In most cases, the procedure is performed under moderate sedation. However, general anesthesia may be required for small children and patients who need a transgluteal catheter. The drainage catheter may be placed using the Seldinger or the tandem trochar technique (Figure 4). The size of the catheter, typically in the range of 6-10 Fr, is determined by the location and size of the fluid collection. Aspiration should be performed after catheter placement to drain as much fluid as possible for microbiological analysis. The abscess is then allowed to drain by gravity into a bag. Irrigation with saline is periodically performed post-drainage to help remove any reaccumulated fluid and maintain catheter patency. Once the catheter output ceases, repeat imaging should be employed to confirm correct catheter position, demonstrate resolution of the fluid collection, and assess for a persistent fistula between the abscess cavity and adjacent bowel. If the collection has resolved and the patient’s clinical signs of infection are no longer present, the catheter may be removed.

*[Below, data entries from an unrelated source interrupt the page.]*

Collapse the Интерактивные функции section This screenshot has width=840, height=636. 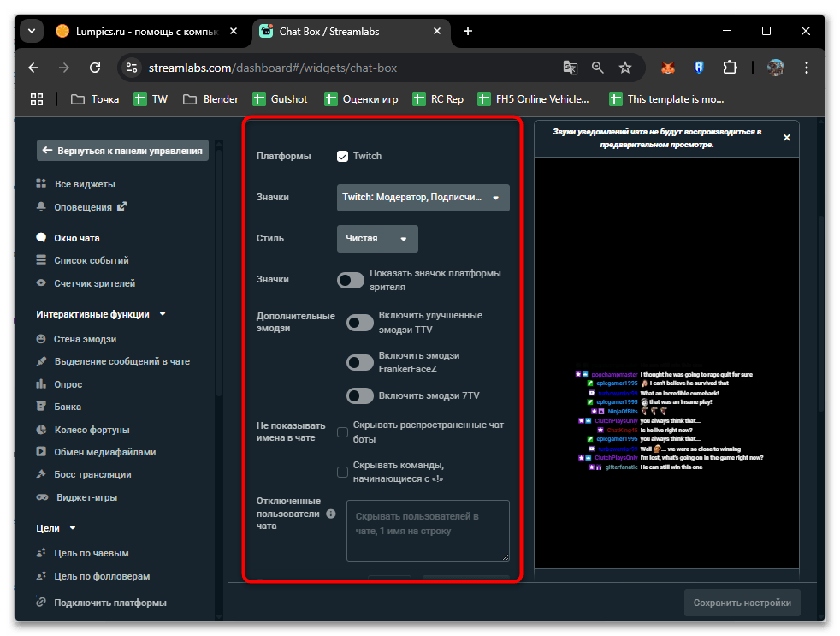tap(163, 314)
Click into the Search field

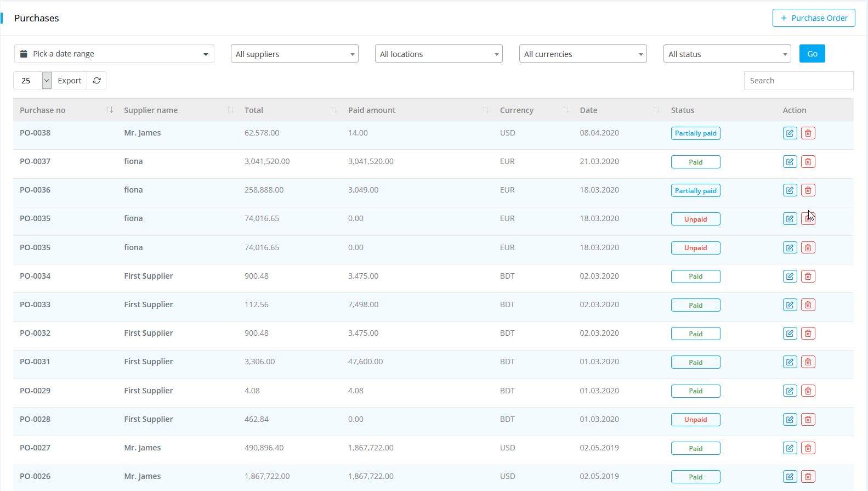tap(798, 81)
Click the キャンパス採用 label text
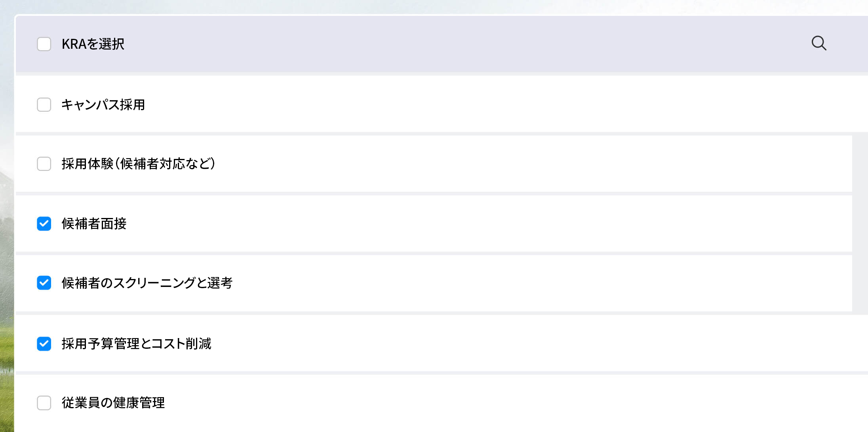Screen dimensions: 868x432 pos(103,105)
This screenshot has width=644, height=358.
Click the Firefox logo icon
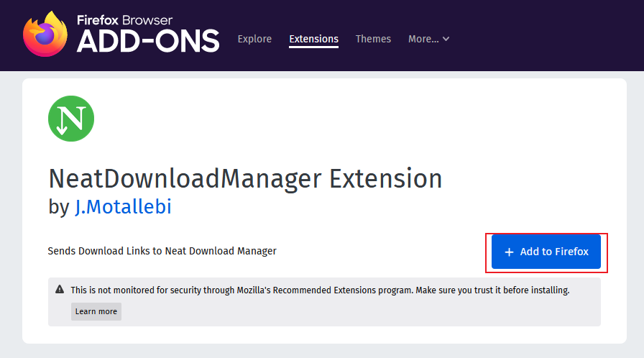pos(46,34)
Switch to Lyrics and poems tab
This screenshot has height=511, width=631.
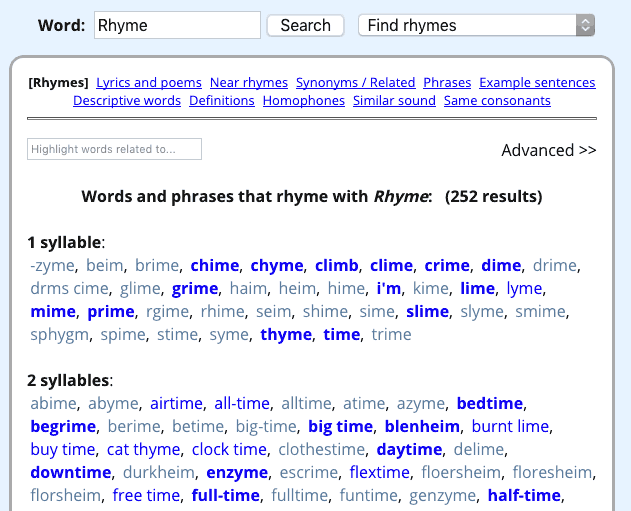[149, 83]
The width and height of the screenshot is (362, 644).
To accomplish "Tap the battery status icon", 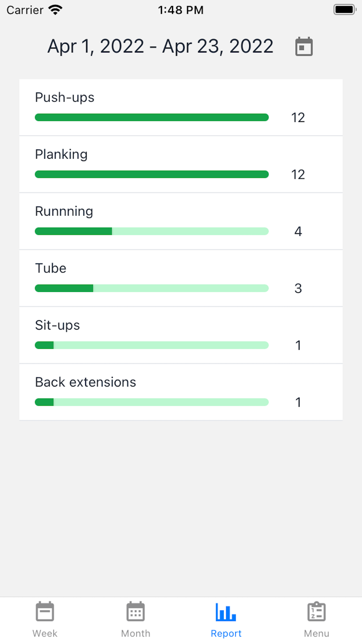I will pos(344,10).
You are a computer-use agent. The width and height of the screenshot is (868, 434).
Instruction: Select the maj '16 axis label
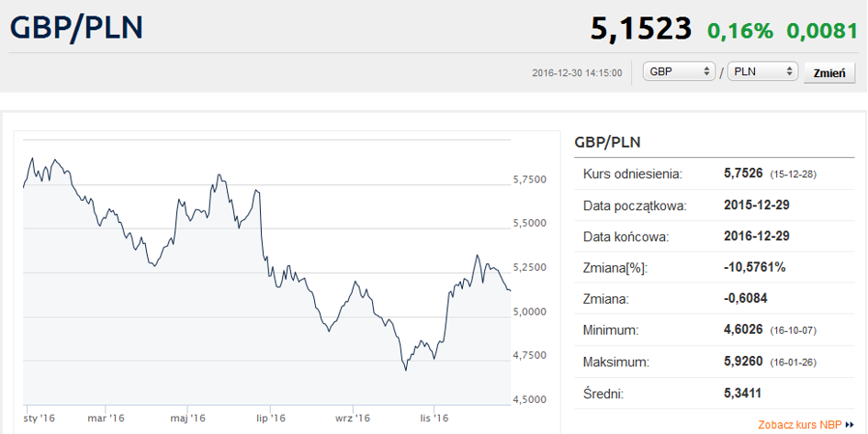(189, 418)
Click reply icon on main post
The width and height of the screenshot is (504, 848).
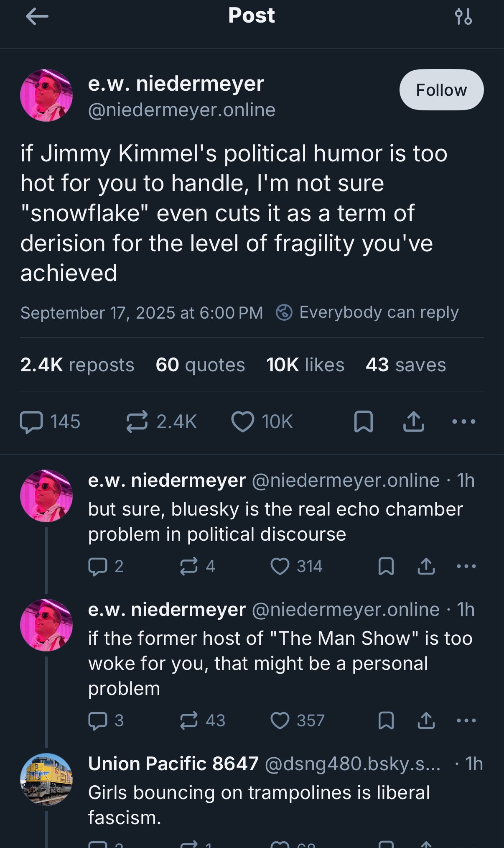31,421
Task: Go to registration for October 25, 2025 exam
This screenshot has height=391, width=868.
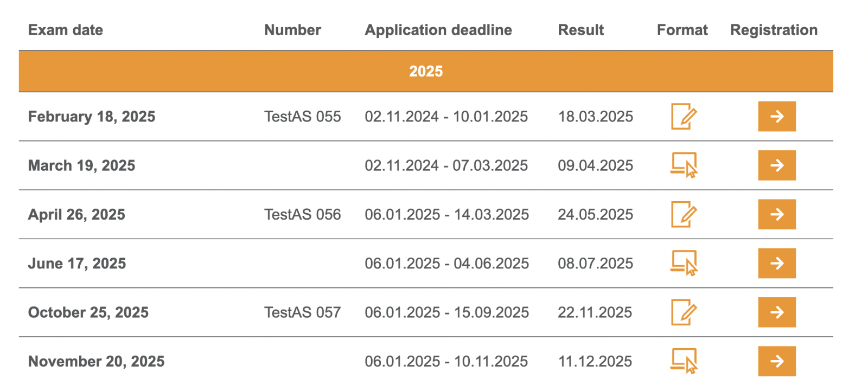Action: point(777,312)
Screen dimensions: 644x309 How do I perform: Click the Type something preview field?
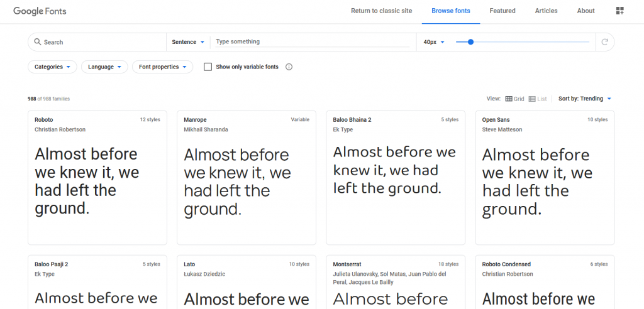[313, 41]
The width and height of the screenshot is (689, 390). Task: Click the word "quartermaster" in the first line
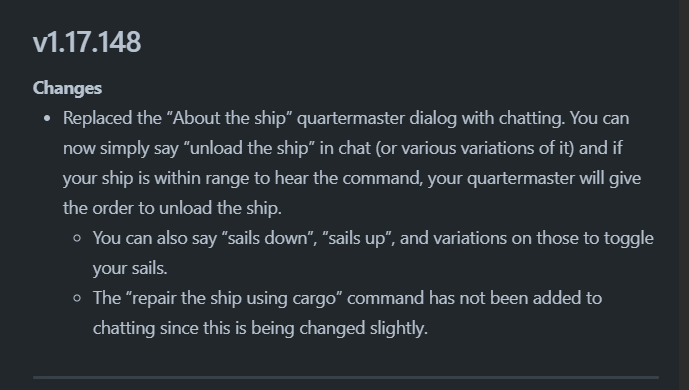pyautogui.click(x=351, y=119)
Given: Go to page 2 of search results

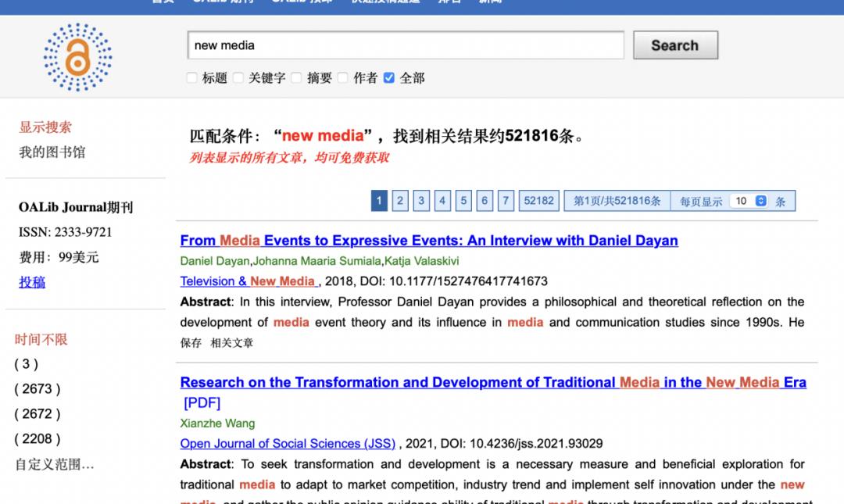Looking at the screenshot, I should pos(399,201).
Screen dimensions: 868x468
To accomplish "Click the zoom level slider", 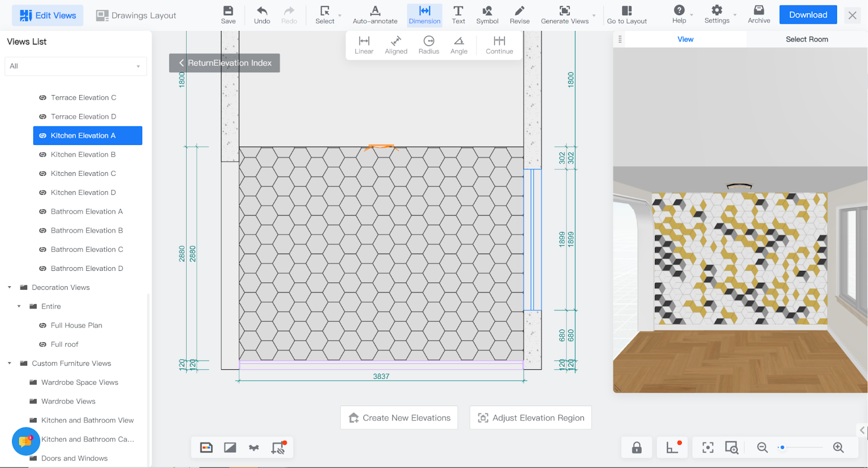I will tap(800, 447).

Contraindications of PAD include coagulopathy and the lack of a safe percutaneous access route. Complications of PAD include damage to adjacent organs and enterocutaneous fistulae, although these are very rare occurrences with the use of real-time imaging.


Scheduling
Image-guided percutaneous abscess drainage is available though the Interventional Radiology Clinic on the main campus of Massachusetts General Hospital. Appointments can be made through ROE (inside Partners network) or ROE Portal (outside Partners network) or by calling 617-726-8396.


Further Information
For further information on image-guided percutaneous abscess drainage in Crohn's disease, please contact Michael S. Gee, MD, PhD, Pediatric Radiology, Department of Radiology, Massachusetts General Hospital, at 617-724-4207 or Debra A. Gervais, MD, Abdominal Imaging and Intervention, Department of Radiology, Massachusetts General Hospital, at 617-726-8396.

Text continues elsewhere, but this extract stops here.